▸ **EXERCISE PROMPT**
Lay out the lines below as a JSON list of strings, one string per line with blank lines skipped, from the line with "Viewport: 479px width, 403px" through the end of the records. Leave the pictures out of the answer.

▸ **MATERIAL FOR THIS EXERCISE**
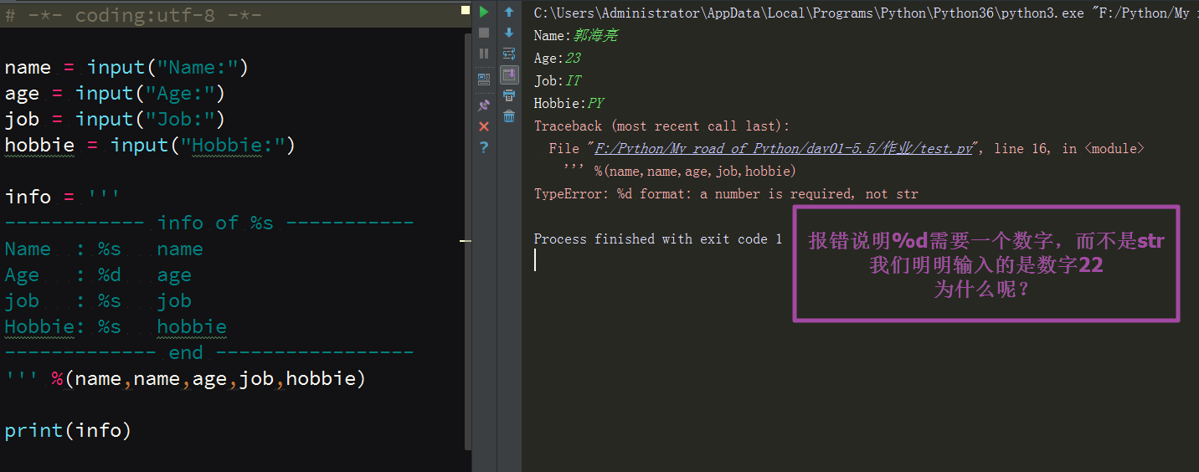1199x472 pixels.
Task: Toggle Scroll to the end button
Action: point(509,74)
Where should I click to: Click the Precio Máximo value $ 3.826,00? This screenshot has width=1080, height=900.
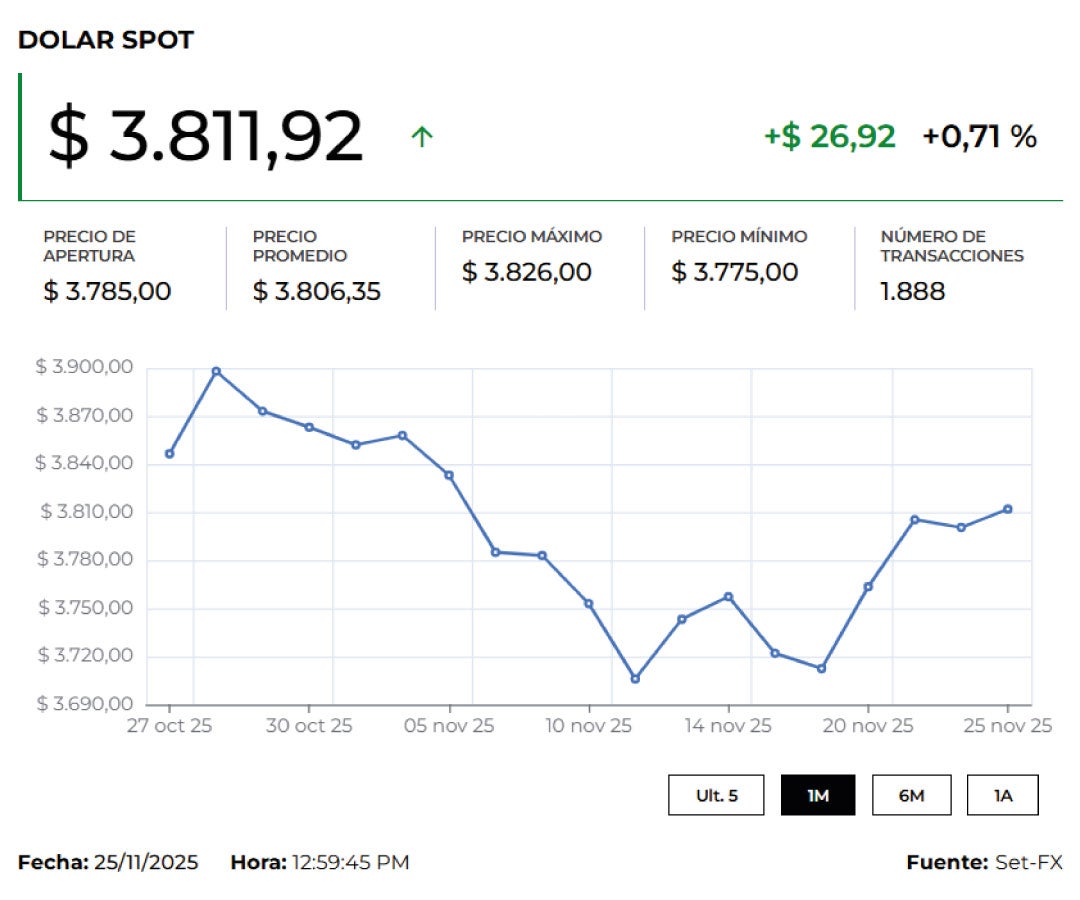coord(526,272)
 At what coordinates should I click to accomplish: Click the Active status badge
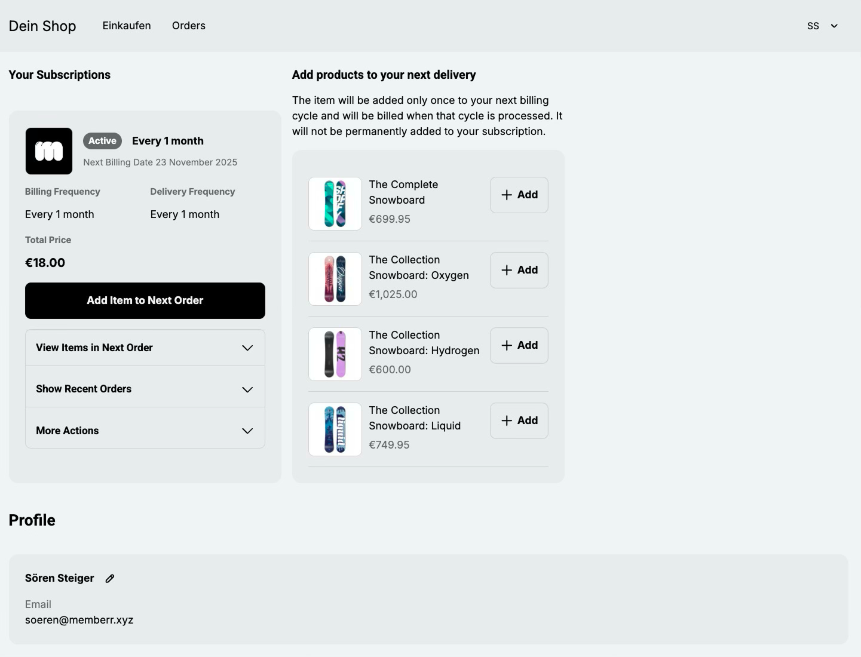pyautogui.click(x=102, y=141)
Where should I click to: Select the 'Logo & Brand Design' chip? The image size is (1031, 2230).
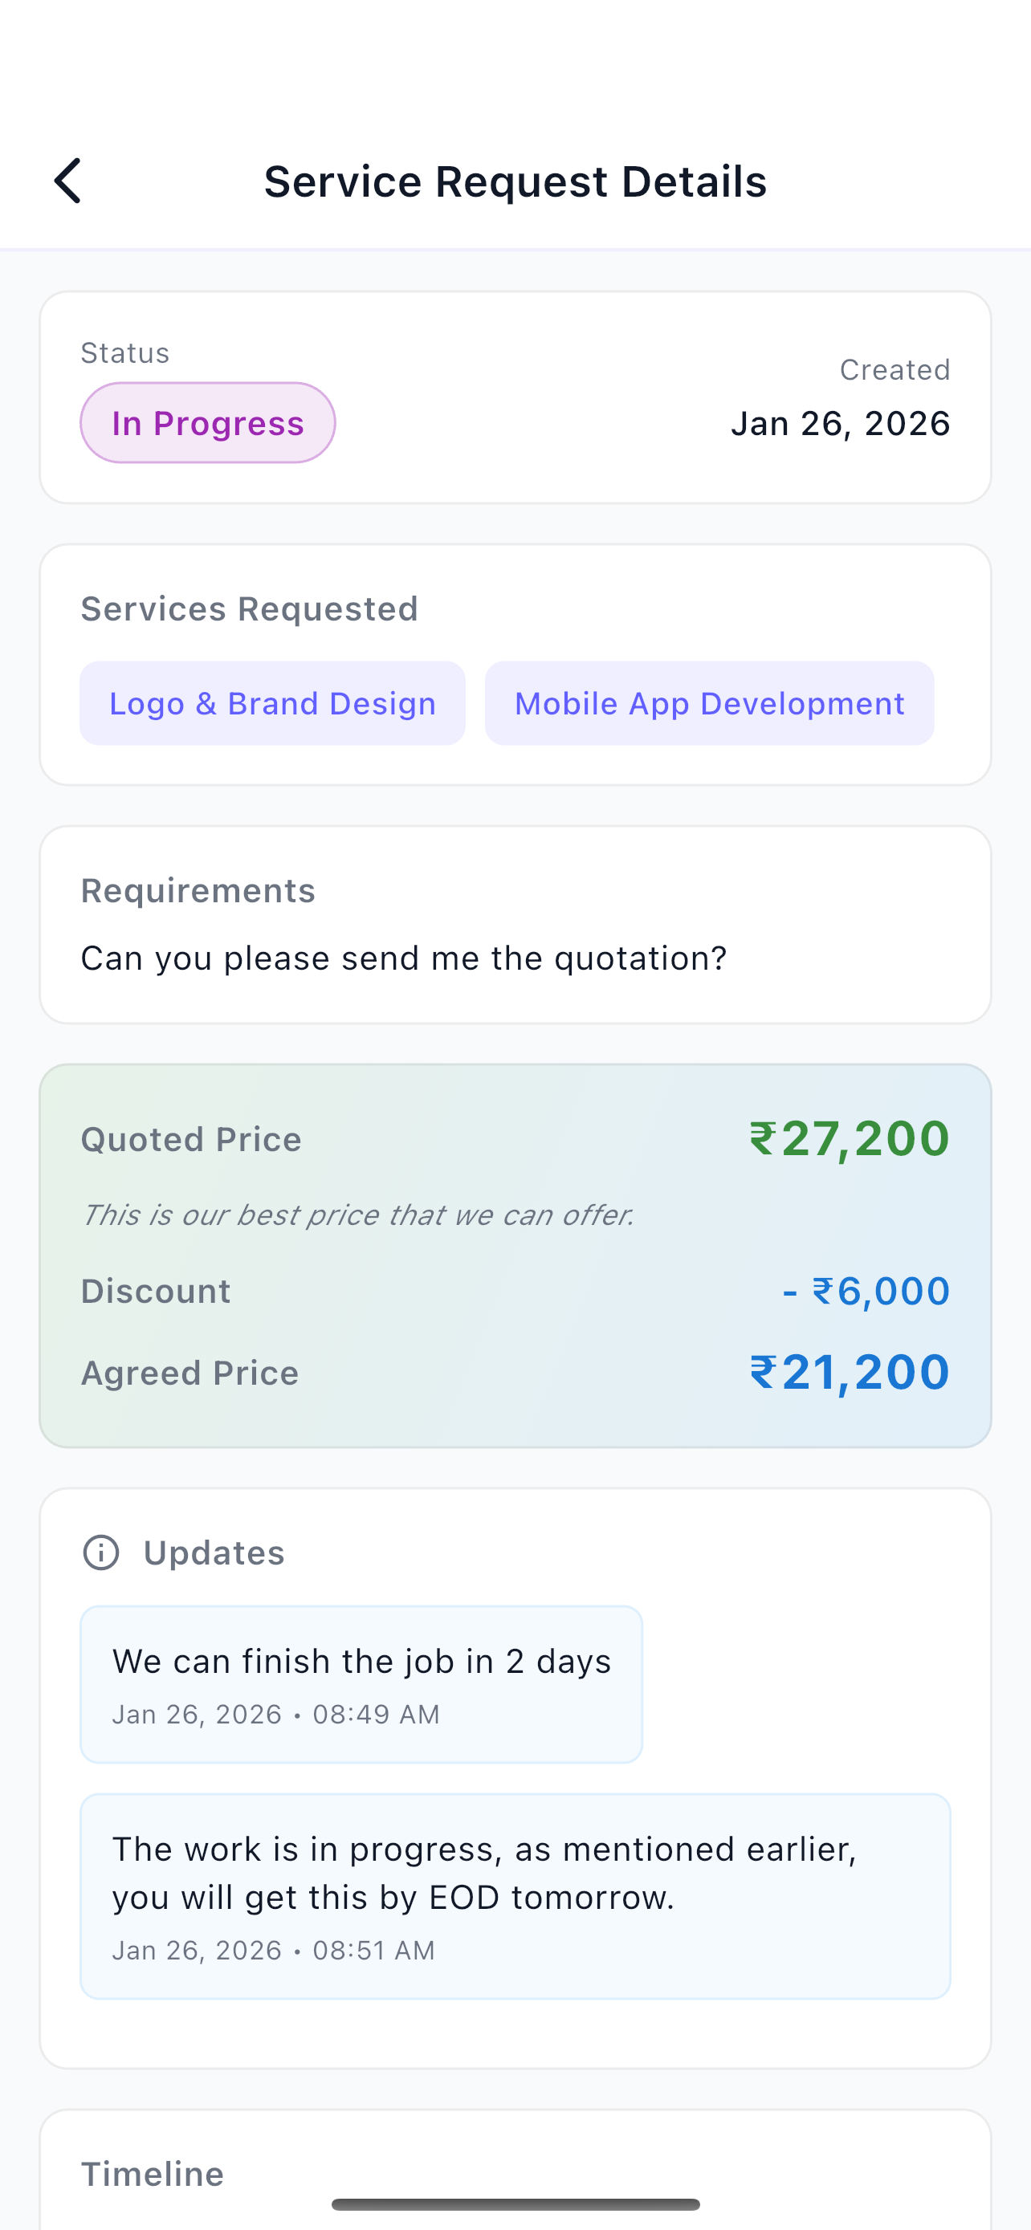pos(272,703)
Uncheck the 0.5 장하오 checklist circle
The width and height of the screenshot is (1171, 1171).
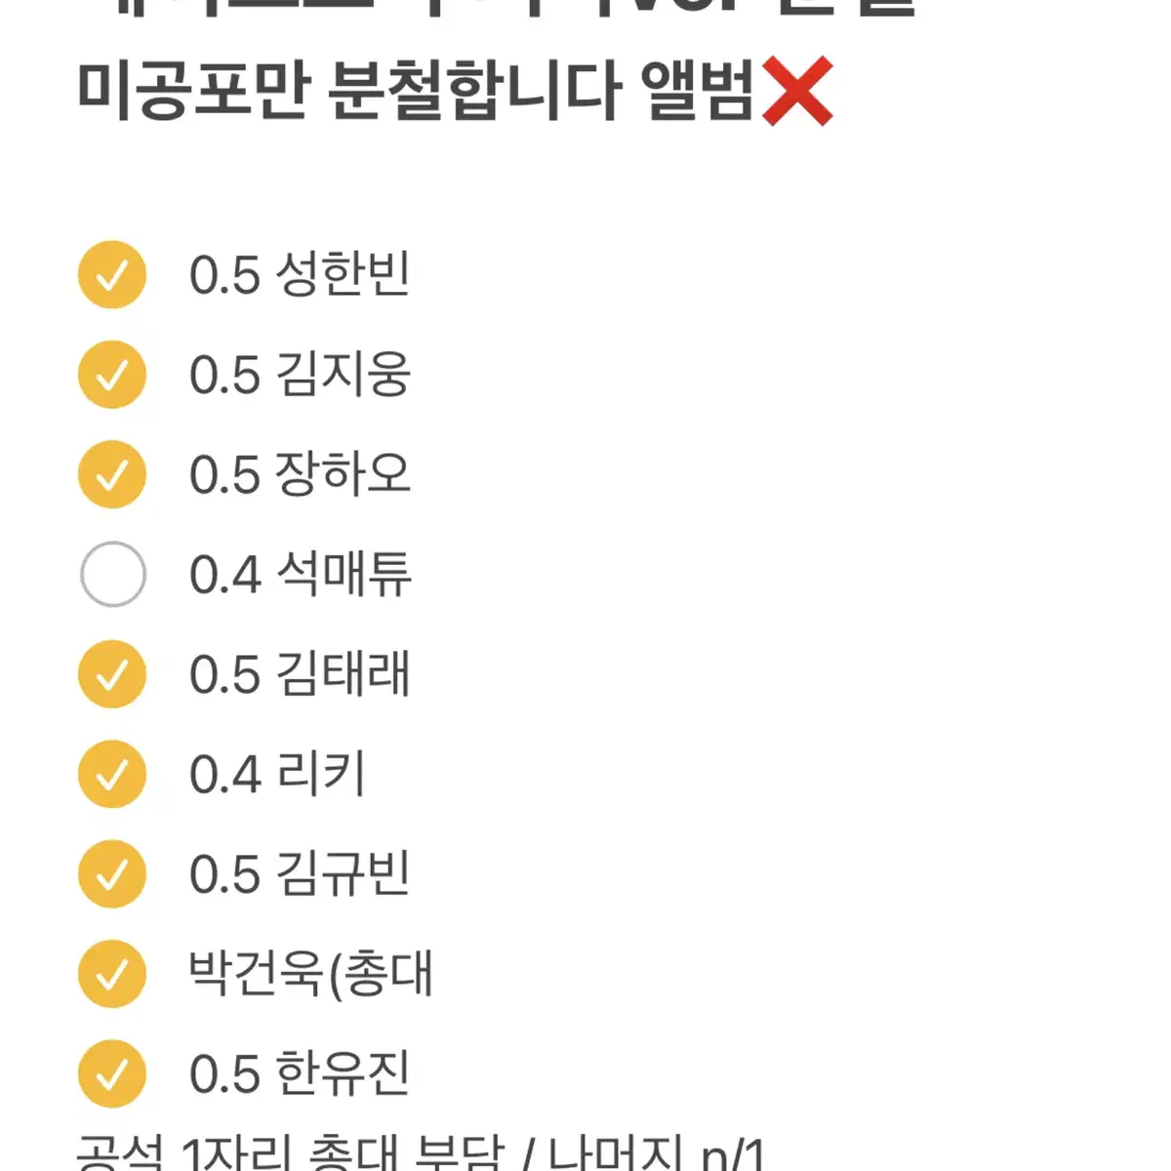(x=112, y=475)
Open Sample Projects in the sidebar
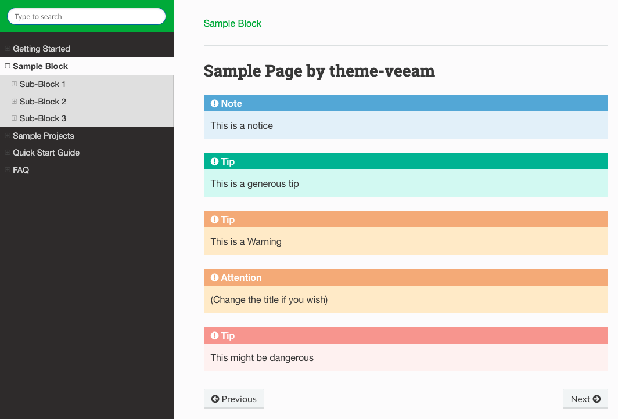618x419 pixels. [44, 136]
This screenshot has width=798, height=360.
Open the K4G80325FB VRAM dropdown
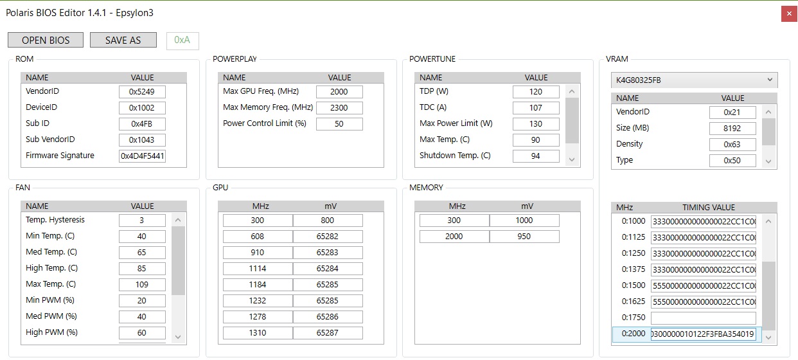point(694,80)
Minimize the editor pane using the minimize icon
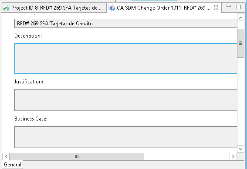247x169 pixels. point(229,6)
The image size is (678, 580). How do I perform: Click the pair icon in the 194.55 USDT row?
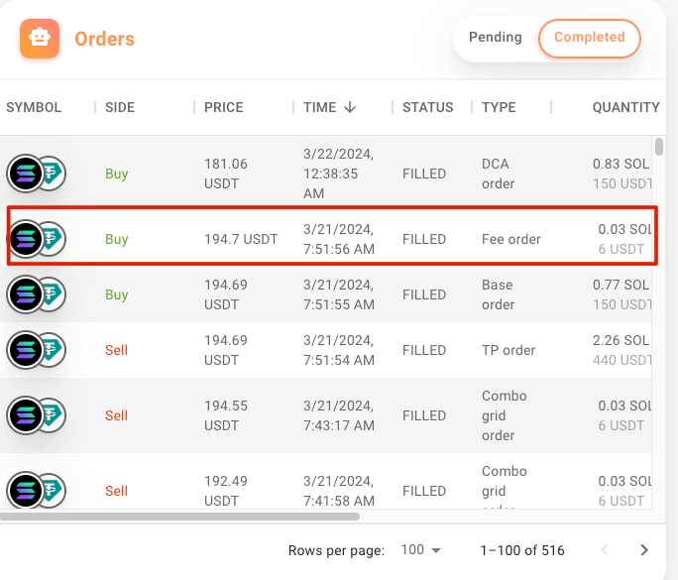[36, 415]
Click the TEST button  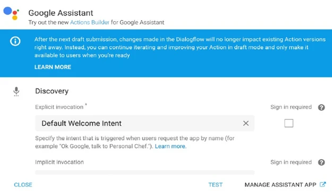click(x=215, y=185)
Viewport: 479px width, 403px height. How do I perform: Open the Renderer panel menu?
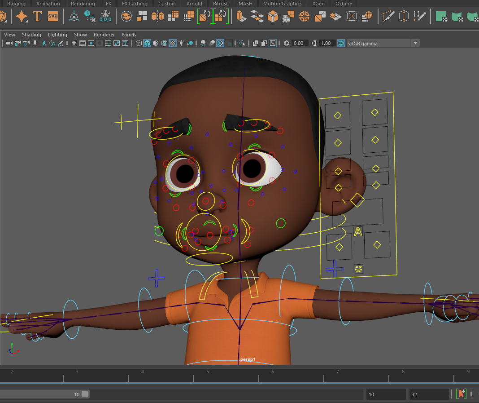point(104,35)
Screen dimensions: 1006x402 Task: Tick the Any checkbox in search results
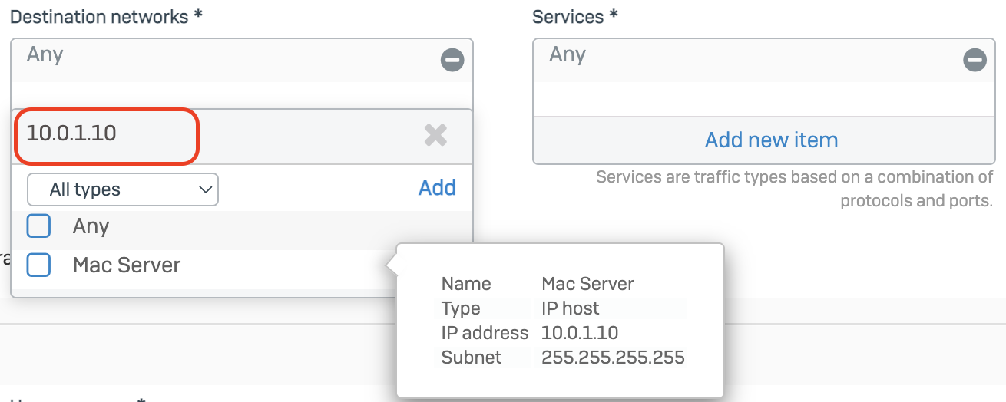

▸ **SOLUTION TO THE PROBLEM**
[
  "Viewport: 479px width, 403px height. How do I perform: Open the Renderer panel menu?",
  "point(104,35)",
  "Screen dimensions: 1006x402 Task: Tick the Any checkbox in search results"
]